▼

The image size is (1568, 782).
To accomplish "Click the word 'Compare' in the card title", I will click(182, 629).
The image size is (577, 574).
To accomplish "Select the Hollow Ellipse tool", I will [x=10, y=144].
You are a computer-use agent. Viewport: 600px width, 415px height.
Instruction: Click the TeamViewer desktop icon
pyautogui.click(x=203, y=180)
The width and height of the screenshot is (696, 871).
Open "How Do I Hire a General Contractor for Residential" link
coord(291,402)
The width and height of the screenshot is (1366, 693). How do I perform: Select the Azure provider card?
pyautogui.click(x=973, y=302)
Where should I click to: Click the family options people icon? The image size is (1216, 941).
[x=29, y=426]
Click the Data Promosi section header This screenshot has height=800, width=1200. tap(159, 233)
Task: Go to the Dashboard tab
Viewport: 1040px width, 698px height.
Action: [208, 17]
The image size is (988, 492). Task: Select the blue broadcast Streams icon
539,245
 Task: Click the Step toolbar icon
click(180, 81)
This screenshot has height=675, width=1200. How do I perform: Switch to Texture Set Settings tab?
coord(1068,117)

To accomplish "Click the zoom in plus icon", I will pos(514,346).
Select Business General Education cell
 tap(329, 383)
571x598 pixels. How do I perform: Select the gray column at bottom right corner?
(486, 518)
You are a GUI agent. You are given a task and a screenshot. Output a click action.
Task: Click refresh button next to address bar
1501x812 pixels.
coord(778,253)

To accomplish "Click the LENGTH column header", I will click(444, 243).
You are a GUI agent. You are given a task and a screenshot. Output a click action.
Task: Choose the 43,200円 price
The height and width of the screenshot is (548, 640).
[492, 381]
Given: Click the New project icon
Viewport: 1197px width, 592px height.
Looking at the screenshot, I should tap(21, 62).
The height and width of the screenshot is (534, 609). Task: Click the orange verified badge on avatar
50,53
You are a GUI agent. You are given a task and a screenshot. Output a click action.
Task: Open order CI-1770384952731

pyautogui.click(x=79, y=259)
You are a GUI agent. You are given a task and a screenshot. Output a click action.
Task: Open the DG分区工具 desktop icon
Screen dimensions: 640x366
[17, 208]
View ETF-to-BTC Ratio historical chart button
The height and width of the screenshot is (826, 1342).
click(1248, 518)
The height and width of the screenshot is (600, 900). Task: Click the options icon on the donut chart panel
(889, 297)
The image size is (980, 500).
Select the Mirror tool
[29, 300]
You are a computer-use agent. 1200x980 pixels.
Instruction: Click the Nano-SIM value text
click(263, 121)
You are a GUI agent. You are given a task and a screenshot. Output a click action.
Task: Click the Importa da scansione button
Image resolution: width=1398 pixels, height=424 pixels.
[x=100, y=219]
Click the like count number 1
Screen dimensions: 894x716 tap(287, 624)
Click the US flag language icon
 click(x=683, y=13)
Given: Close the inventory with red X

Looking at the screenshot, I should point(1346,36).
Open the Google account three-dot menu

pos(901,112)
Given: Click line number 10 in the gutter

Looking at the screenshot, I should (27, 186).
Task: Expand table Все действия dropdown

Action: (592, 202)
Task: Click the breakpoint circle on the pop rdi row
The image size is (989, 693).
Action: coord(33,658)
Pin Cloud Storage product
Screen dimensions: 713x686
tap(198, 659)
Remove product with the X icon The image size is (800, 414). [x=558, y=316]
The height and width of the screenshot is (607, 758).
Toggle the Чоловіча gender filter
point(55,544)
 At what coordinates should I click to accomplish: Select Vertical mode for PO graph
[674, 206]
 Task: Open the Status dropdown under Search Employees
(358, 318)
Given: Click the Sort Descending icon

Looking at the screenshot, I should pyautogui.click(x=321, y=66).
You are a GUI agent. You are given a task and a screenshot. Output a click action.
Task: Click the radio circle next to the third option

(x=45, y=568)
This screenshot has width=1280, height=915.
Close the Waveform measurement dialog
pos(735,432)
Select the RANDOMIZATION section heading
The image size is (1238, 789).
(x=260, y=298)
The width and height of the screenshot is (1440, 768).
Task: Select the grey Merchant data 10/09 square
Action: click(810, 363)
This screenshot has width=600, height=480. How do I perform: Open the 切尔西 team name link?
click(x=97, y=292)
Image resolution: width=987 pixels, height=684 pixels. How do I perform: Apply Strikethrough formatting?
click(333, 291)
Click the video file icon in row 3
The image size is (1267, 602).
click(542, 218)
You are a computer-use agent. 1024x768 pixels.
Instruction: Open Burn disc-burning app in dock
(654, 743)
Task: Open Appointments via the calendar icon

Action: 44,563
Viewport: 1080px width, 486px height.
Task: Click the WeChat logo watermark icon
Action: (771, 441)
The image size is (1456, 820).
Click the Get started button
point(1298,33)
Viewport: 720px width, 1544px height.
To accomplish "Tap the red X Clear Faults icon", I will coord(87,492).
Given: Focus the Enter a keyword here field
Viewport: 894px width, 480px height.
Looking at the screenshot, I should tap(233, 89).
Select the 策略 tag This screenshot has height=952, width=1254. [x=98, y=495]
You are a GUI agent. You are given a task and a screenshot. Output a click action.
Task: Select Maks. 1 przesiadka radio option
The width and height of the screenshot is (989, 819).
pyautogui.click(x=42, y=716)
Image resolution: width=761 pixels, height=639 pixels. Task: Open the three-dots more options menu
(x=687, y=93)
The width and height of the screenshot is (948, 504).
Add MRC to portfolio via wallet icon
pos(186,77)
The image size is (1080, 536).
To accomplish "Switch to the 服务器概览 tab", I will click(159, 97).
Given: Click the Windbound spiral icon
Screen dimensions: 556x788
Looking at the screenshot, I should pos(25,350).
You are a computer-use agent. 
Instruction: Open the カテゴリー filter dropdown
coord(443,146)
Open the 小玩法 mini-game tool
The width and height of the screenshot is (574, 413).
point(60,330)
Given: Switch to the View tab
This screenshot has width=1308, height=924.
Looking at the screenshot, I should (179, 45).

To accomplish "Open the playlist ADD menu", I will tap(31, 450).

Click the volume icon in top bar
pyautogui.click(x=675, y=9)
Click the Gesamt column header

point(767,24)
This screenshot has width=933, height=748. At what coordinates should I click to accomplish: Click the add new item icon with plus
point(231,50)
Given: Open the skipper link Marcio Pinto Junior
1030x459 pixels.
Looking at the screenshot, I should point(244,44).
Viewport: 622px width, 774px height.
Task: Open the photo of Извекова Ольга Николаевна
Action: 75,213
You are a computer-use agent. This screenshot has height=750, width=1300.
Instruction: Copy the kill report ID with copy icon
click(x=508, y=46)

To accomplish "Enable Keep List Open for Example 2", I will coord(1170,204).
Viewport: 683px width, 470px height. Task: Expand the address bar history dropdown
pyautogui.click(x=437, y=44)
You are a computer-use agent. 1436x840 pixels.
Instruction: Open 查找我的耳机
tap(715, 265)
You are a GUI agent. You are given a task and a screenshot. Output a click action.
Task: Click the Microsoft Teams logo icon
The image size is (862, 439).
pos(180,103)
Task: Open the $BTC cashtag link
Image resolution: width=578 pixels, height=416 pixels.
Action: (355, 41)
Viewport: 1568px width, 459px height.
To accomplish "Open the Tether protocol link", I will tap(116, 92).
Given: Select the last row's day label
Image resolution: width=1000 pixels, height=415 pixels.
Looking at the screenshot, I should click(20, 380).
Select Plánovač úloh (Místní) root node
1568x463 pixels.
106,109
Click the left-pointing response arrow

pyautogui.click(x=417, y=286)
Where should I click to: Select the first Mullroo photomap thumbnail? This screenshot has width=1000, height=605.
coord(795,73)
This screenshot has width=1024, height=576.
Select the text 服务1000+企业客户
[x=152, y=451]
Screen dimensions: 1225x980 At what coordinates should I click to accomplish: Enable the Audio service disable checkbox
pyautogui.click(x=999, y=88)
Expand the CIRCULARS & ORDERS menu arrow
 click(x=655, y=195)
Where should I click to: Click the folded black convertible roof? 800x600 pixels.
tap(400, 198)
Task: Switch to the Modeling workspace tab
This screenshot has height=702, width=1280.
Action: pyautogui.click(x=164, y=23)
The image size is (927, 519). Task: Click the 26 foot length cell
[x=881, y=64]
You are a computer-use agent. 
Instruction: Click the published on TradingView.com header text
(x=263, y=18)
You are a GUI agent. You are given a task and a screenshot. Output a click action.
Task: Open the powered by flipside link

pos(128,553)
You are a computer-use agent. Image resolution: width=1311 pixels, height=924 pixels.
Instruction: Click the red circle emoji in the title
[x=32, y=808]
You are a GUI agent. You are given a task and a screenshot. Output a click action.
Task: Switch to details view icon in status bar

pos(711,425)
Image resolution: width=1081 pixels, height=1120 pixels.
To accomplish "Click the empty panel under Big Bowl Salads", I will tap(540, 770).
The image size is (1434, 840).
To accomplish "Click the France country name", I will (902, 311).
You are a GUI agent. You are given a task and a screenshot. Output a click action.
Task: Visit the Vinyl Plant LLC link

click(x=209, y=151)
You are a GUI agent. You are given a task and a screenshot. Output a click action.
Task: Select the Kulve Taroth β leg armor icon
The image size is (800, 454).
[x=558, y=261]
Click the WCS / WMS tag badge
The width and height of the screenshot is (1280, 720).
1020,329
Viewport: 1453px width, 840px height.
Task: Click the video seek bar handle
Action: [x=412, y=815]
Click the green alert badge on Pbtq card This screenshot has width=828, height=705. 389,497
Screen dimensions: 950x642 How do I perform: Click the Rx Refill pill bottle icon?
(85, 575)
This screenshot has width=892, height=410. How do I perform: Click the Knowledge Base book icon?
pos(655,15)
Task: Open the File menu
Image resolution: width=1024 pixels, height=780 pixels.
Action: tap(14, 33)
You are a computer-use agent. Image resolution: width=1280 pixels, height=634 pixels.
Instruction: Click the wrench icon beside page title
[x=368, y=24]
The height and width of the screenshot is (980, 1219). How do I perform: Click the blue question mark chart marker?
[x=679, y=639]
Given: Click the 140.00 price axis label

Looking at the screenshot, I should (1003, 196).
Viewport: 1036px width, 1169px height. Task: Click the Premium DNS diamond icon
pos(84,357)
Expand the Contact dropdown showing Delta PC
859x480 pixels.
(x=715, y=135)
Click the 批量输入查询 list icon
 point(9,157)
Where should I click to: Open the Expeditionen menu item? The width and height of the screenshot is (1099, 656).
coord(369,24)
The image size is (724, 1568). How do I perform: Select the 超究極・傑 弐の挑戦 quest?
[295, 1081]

▲

Please return the lines above exactly, from the first one down to the line with "Click the Data", and stop after that line.

Response to the task:
The image size is (1568, 782).
To accomplish "Click the word 'Compare' in the card title", I will click(182, 629).
The image size is (577, 574).
To accomplish "Select the Hollow Ellipse tool", I will [x=10, y=144].
You are a computer-use agent. Viewport: 600px width, 415px height.
Instruction: Click the TeamViewer desktop icon
pyautogui.click(x=203, y=180)
The width and height of the screenshot is (696, 871).
Open "How Do I Hire a General Contractor for Residential" link
coord(291,402)
The width and height of the screenshot is (1366, 693). How do I perform: Select the Azure provider card?
pyautogui.click(x=973, y=302)
Where should I click to: Click the family options people icon? The image size is (1216, 941).
[x=29, y=426]
Click the Data Promosi section header This screenshot has height=800, width=1200. tap(159, 233)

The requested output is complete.